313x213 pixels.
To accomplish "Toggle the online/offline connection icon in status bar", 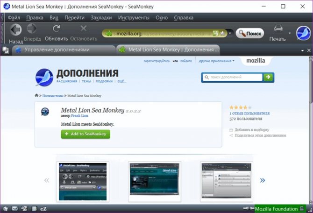I will coord(247,208).
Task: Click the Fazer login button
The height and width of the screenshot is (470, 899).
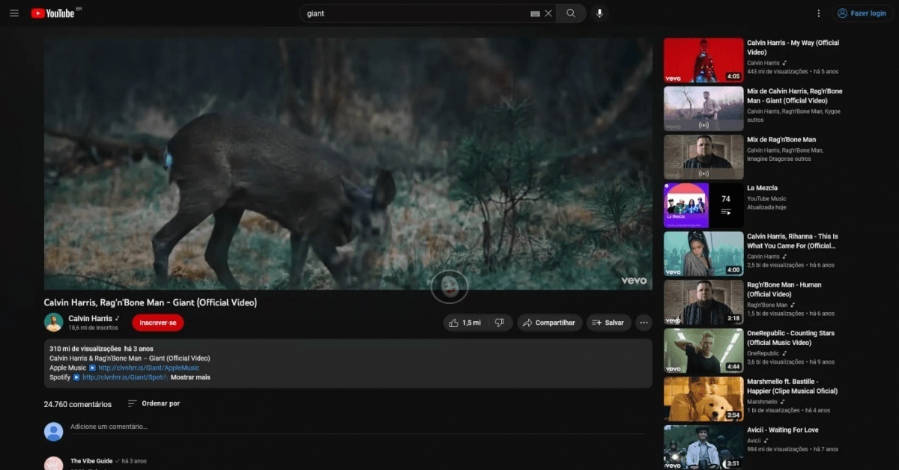Action: point(862,13)
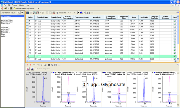Click the table horizontal scrollbar
The width and height of the screenshot is (180, 108).
click(89, 61)
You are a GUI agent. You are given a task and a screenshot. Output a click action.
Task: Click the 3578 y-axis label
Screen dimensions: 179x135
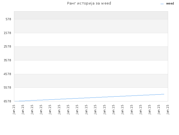[8, 60]
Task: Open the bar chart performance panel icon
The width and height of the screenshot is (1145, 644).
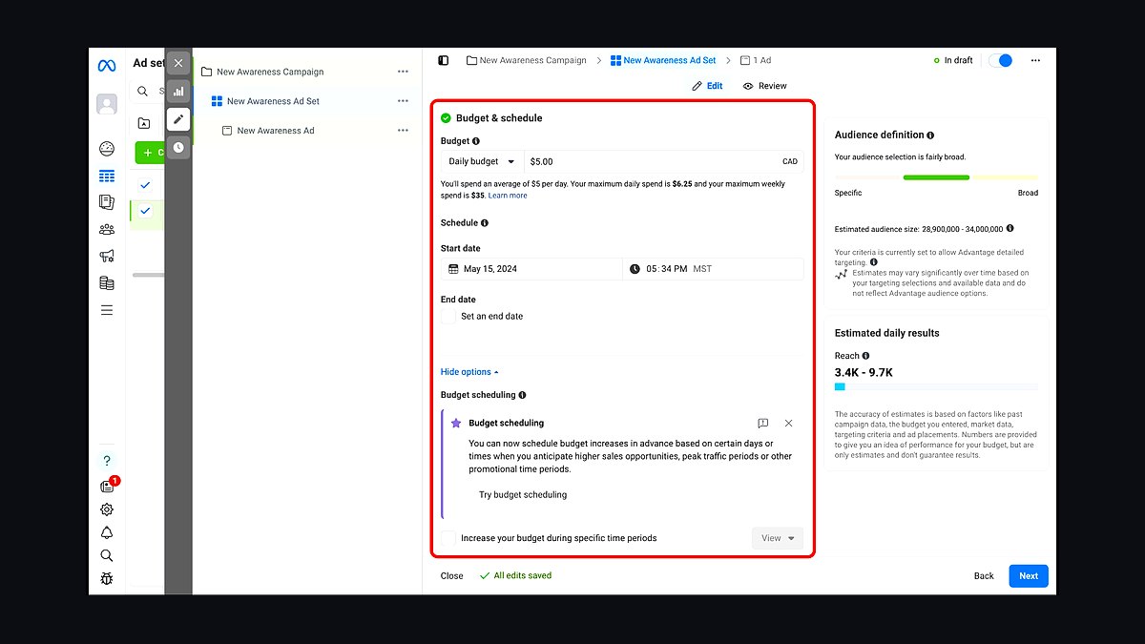Action: point(178,92)
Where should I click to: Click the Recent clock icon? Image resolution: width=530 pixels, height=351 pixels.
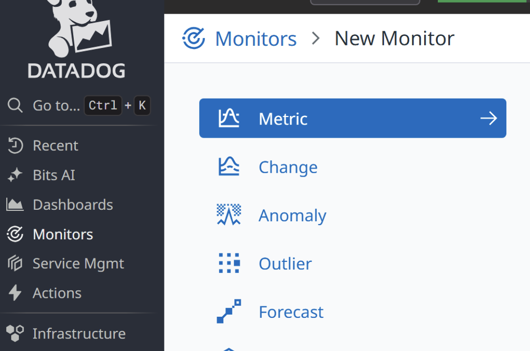(x=15, y=146)
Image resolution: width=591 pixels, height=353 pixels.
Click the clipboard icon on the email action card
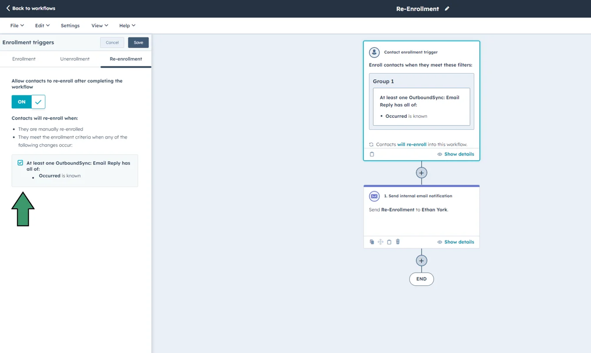tap(389, 242)
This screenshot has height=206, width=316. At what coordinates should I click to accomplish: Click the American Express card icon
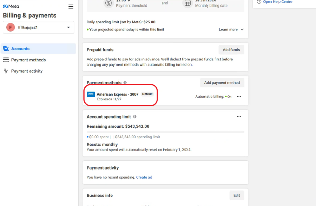(x=91, y=94)
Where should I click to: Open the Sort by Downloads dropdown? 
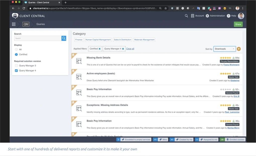(x=224, y=49)
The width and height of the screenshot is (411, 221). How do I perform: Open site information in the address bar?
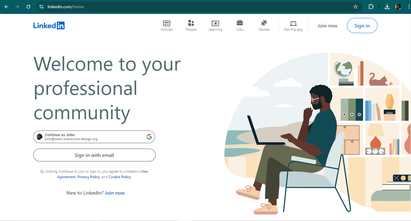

────────────────

Task brief ▸
Write out exactly the lines from the one containing "You are a GUI" to the last line of the records above, both included, and leave out any pictures.

Expected answer ▸
You are a GUI agent. You are given a task and a screenshot. Output a click action.
Task: Click the 3578 y-axis label
Screen dimensions: 179x135
[8, 60]
Task: Open the bar chart performance panel icon
The width and height of the screenshot is (1145, 644).
Action: point(178,92)
Where should I click to: Click the Recent clock icon? Image resolution: width=530 pixels, height=351 pixels.
(x=15, y=146)
Image resolution: width=591 pixels, height=353 pixels.
Click the clipboard icon on the email action card
tap(389, 242)
This screenshot has height=206, width=316. At what coordinates should I click to accomplish: Click the American Express card icon
(x=91, y=94)
Where should I click to: Open the Sort by Downloads dropdown? 
(x=224, y=49)
The width and height of the screenshot is (411, 221). How do I perform: Open site information in the address bar?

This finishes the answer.